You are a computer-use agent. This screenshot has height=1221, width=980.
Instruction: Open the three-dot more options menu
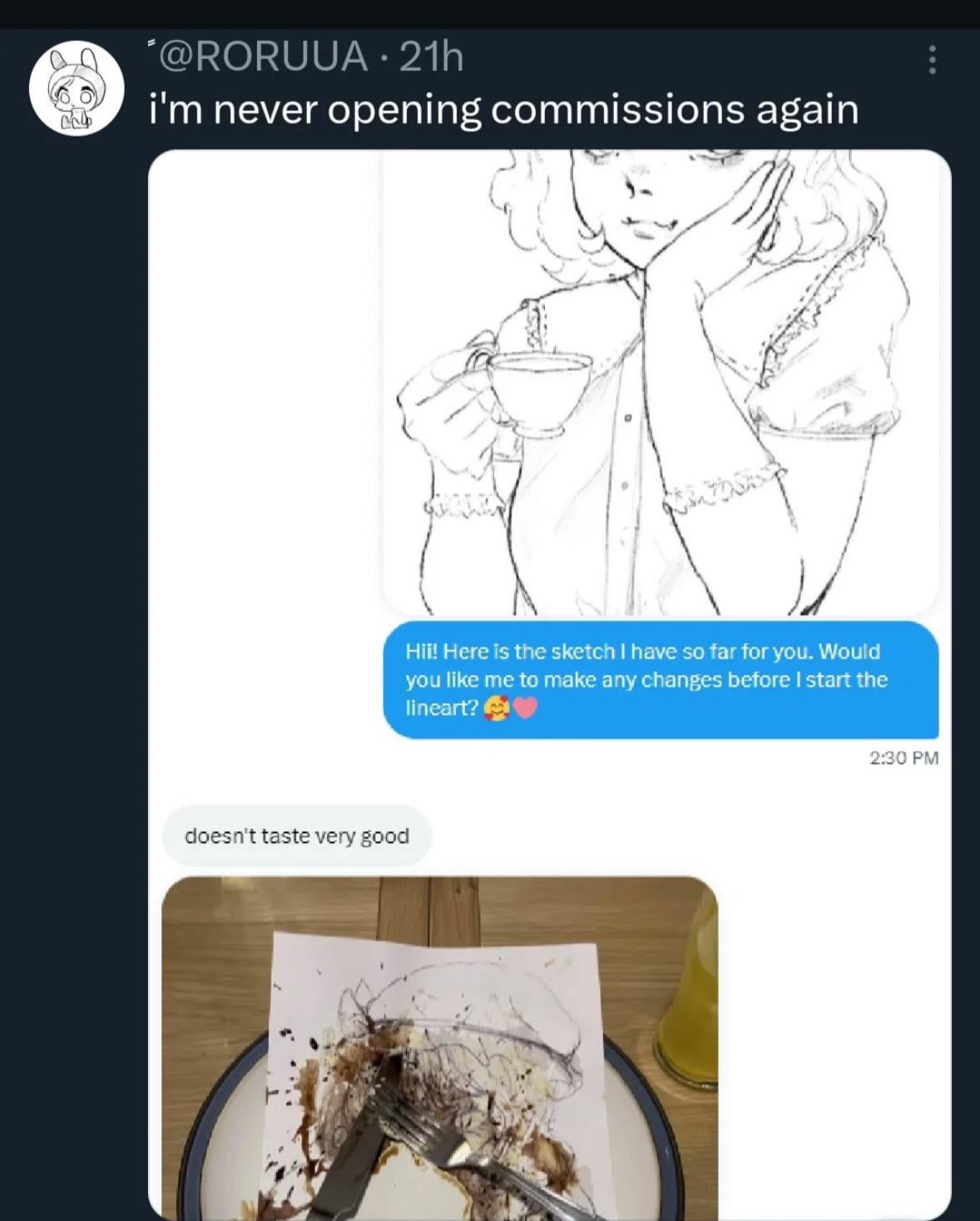933,60
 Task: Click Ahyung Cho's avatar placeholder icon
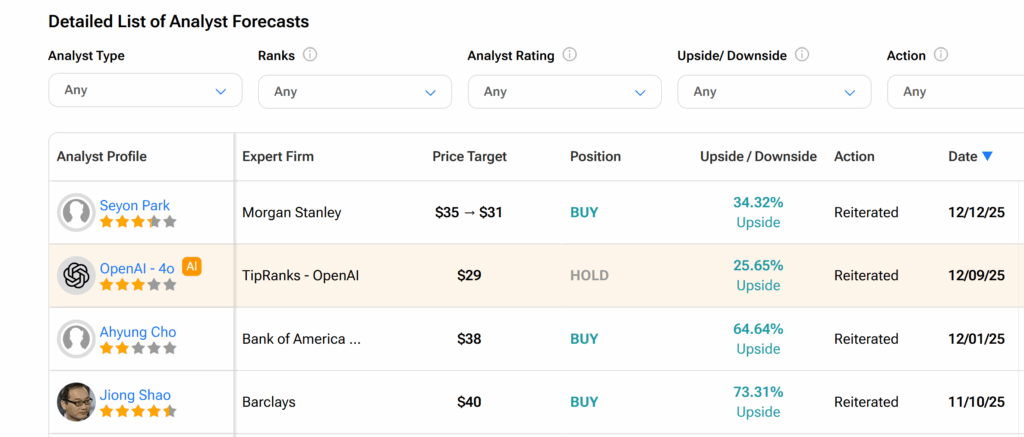point(76,339)
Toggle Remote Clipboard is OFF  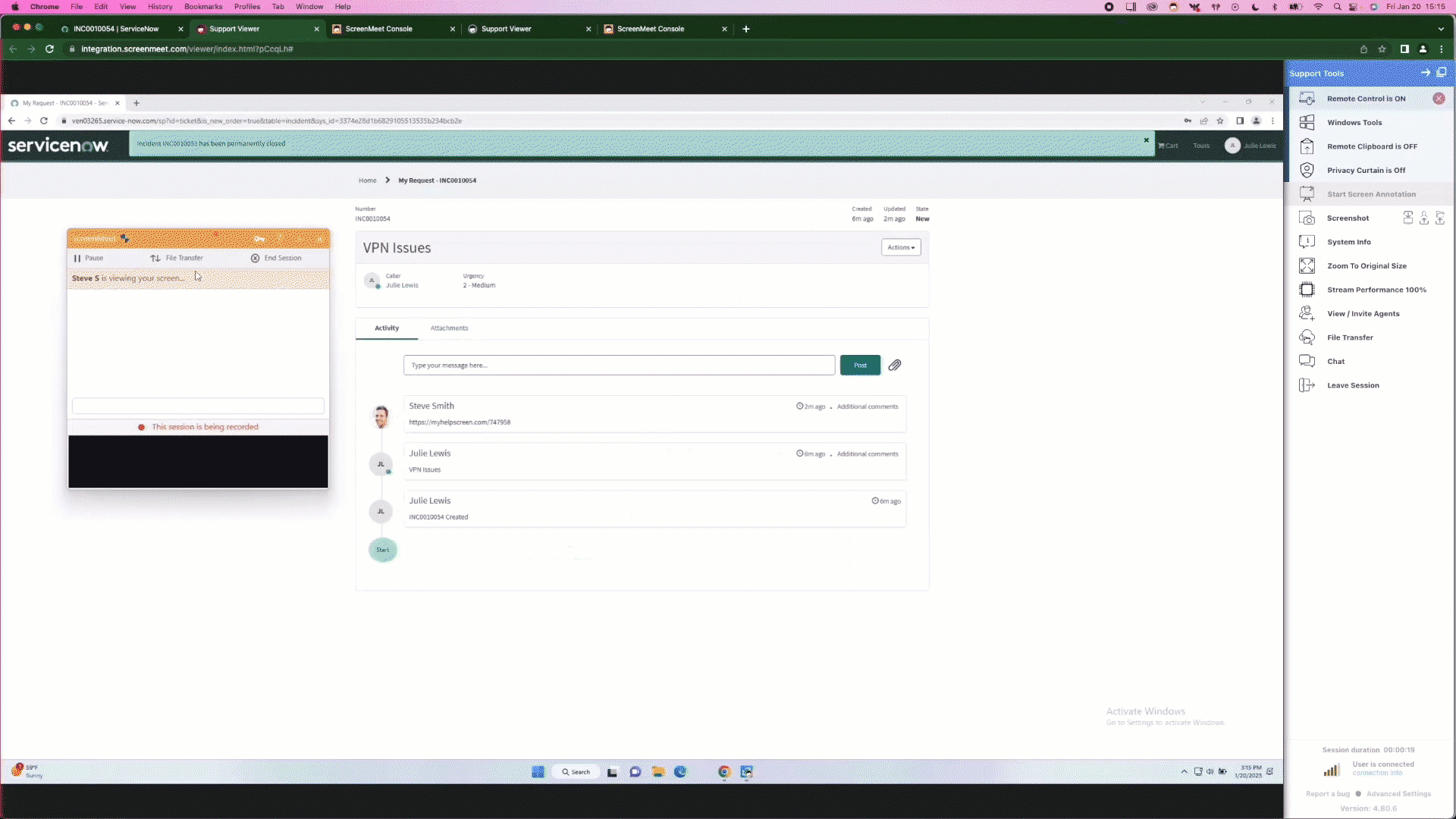[1370, 146]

——————

How many lines in the rows above contain the string "computer"? Reply with the number only.

1